GIVEN RECORDS below:

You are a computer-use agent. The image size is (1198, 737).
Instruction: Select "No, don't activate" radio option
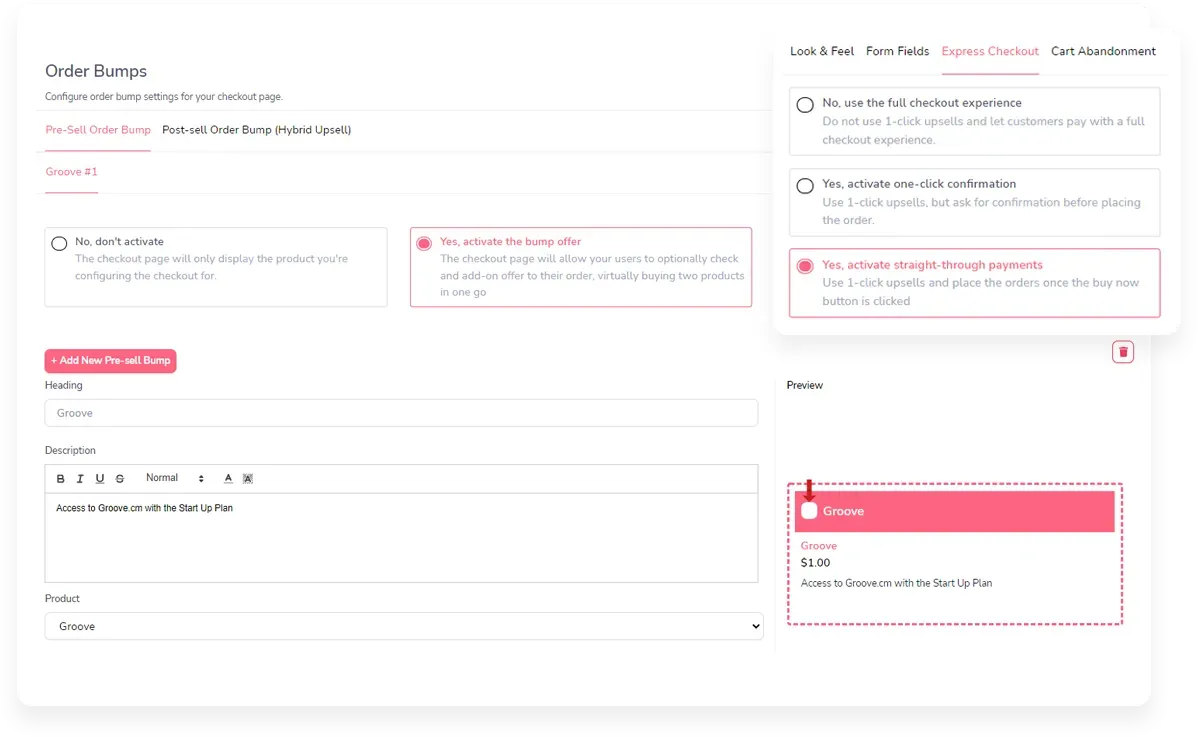(x=59, y=243)
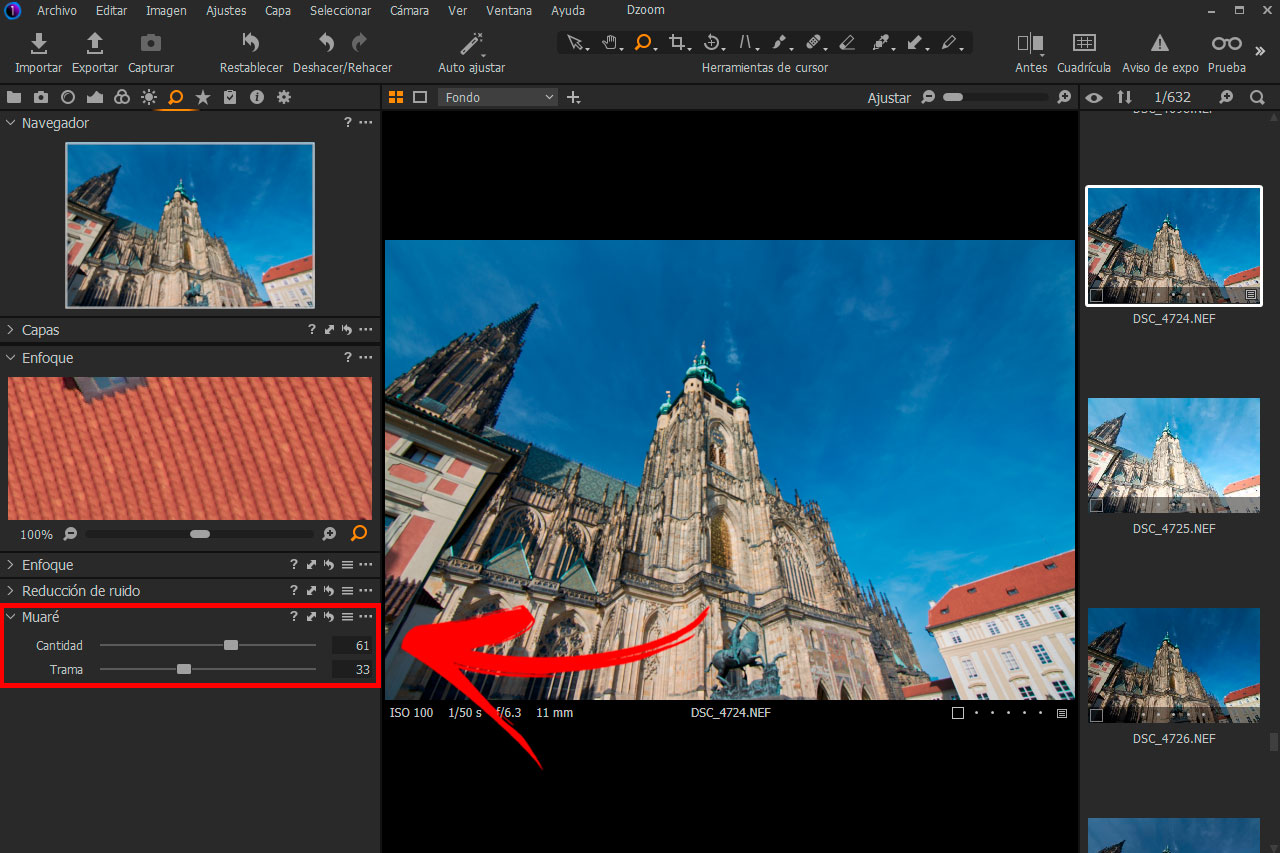
Task: Choose the Spot Removal (heal) tool
Action: pyautogui.click(x=814, y=43)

End of GIVEN RECORDS.

**DESCRIPTION OF THE TASK**
All lines of the listing must be given again exactly, excluding the pictures.

**SOLUTION TO THIS PROBLEM**
You are a computer-use agent. The image size is (1198, 737).
Instruction: Select "No, don't activate" radio option
(x=59, y=243)
Task: Choose the Spot Removal (heal) tool
Action: pyautogui.click(x=814, y=43)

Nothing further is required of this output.